Stamp duty rates next year, which are charged on every health insurance policy, will remain unchanged from 2020 levels. It is considered, in view of the market uncertainty at this time, that the sustainability of the market can be aided by keeping stamp duty unchanged in the period ahead.
The hospital utilisation credit is a type of risk equalisation credit paid to an insurer each time a customer attends hospital for an overnight admission or day case. The credit acts as a proxy for health status since it is paid retrospectively and only when a customer needs treatment. Increasingly, the HUC for overnight stays is intended to improve the effectiveness of the risk equalisation scheme by compensating insurers for the increased risk in providing community-rated health insurance products. Age-related products are paid from the risk equalisation fund to insurers for customers over the age of 65. These vary in amount depending on age, gender and the level of cover. The Bill will provide for a marginal decrease in the quantity of some of the age-related risk equalisation credits payable next year. While this means insurers will receive lower credit for some older customers, this is balanced by the increase in the hospital utilisation credit, meaning they will receive more credits for the customers who are hospitalised during the year.

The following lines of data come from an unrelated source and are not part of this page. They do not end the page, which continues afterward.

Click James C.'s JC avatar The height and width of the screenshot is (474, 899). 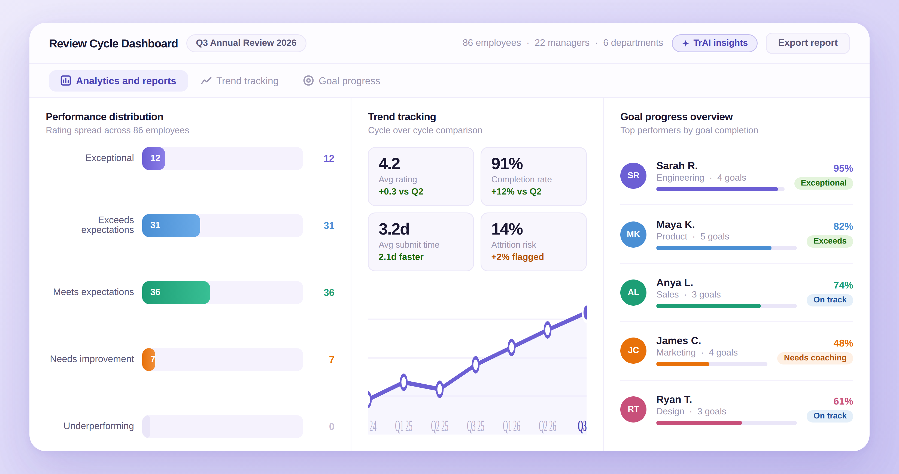coord(633,350)
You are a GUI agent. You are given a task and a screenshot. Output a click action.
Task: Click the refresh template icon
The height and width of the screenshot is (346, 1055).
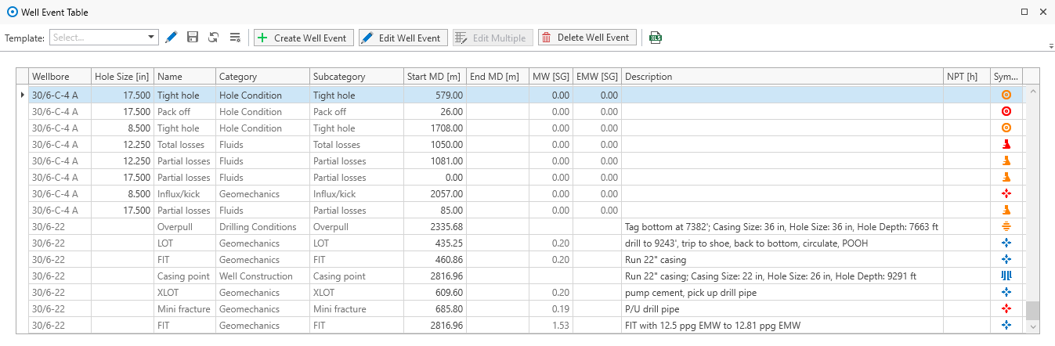point(213,38)
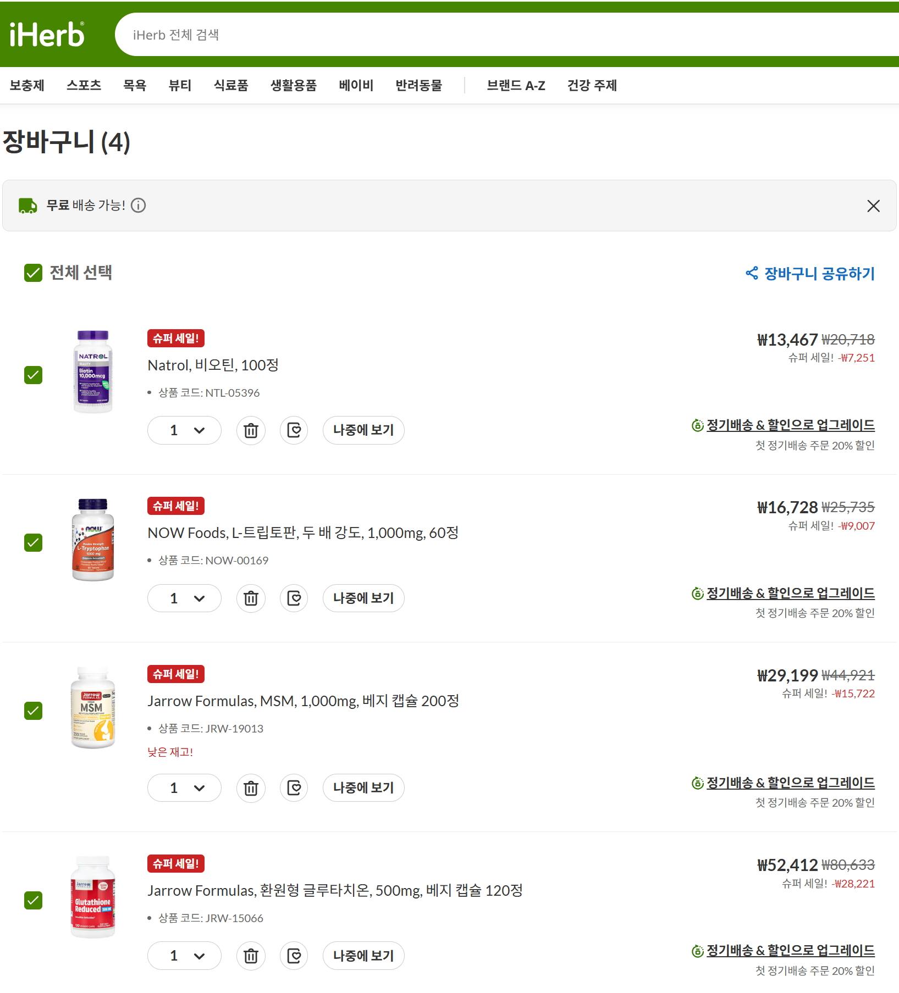Toggle the 전체 선택 checkbox
This screenshot has height=993, width=899.
coord(34,273)
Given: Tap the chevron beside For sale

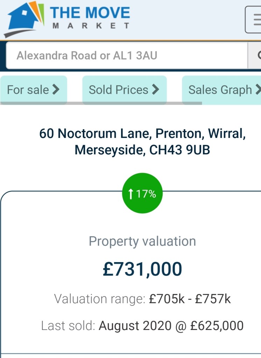Looking at the screenshot, I should pos(56,90).
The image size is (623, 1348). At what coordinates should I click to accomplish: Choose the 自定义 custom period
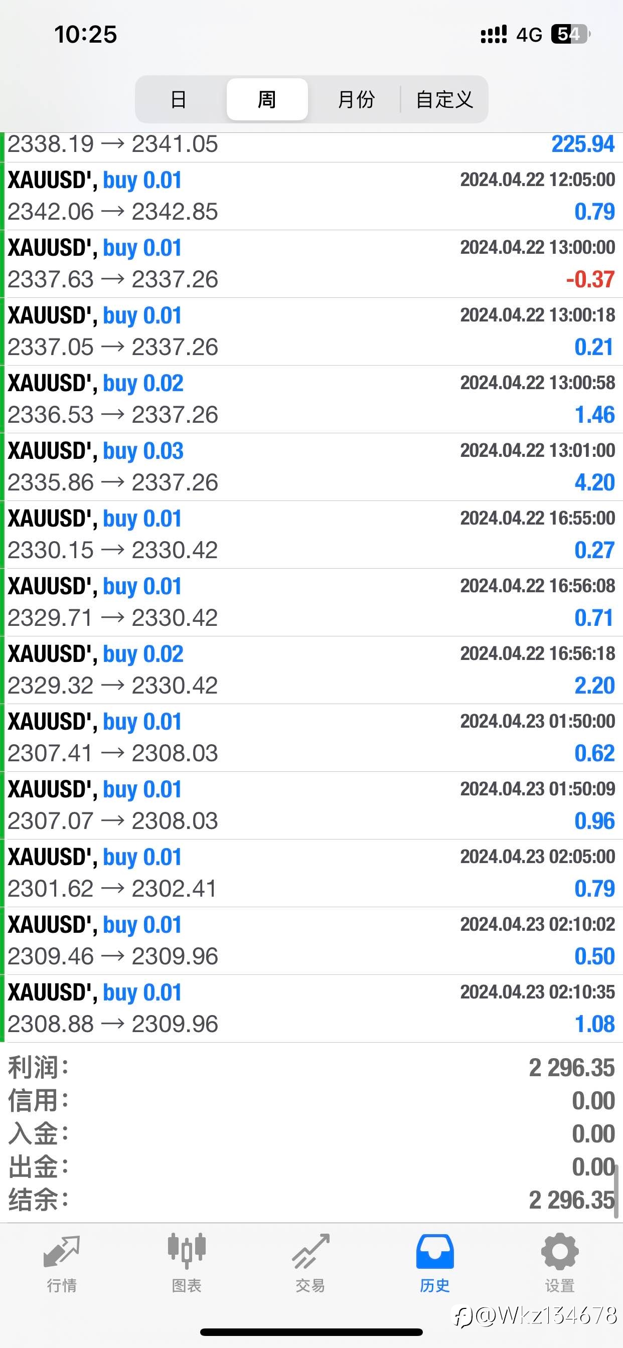click(444, 99)
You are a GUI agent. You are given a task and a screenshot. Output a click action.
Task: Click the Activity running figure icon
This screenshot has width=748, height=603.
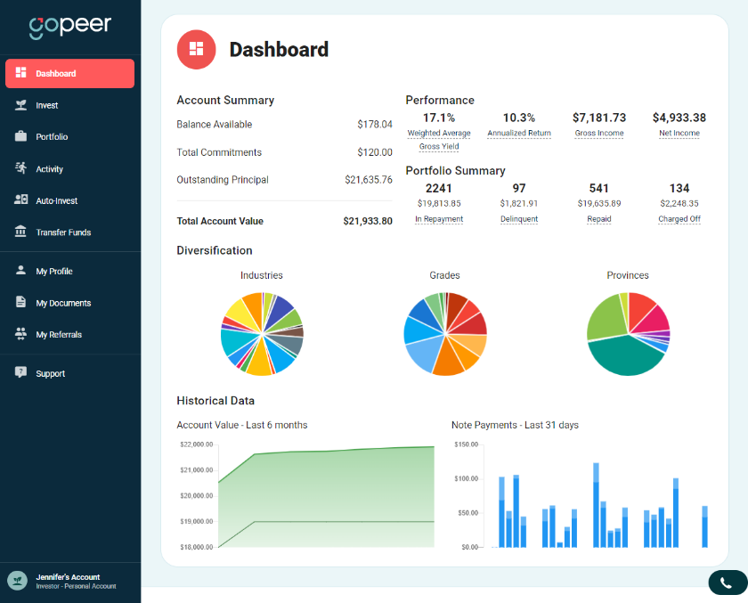[x=20, y=168]
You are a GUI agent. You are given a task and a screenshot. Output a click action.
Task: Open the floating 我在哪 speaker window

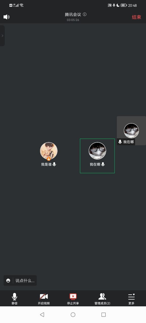click(x=131, y=131)
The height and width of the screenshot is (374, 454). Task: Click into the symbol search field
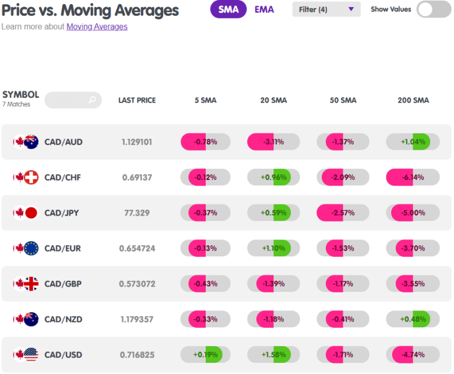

The HIA has recommended the rates for 2021 and the Minister for Health and the Minister for Finance have considered and accepted the recommendations on the basis that the rates will provide stability and some certainty to the market in these unprecedented times. The amendments in the Bill are in line with the policy objective of the scheme to support community rating in the health insurance market in order that older and less healthy people can access health insurance at the same price as younger and healthier people.
I will now outline the specifics of the Bill. Section 1 defines the principal Act as the Health Insurance Act 1994. Section 2 will amend section 11C of the principal Act to provide for 1 April 2021 as the effective date for revised credits payable from the risk equalisation fund. Section 3 will amend Schedule 3 to the principal Act with effect from 1 April 2021 whereby the applicable hospital utilisation credits payable from the risk equalisation fund in respect of insured persons are revised.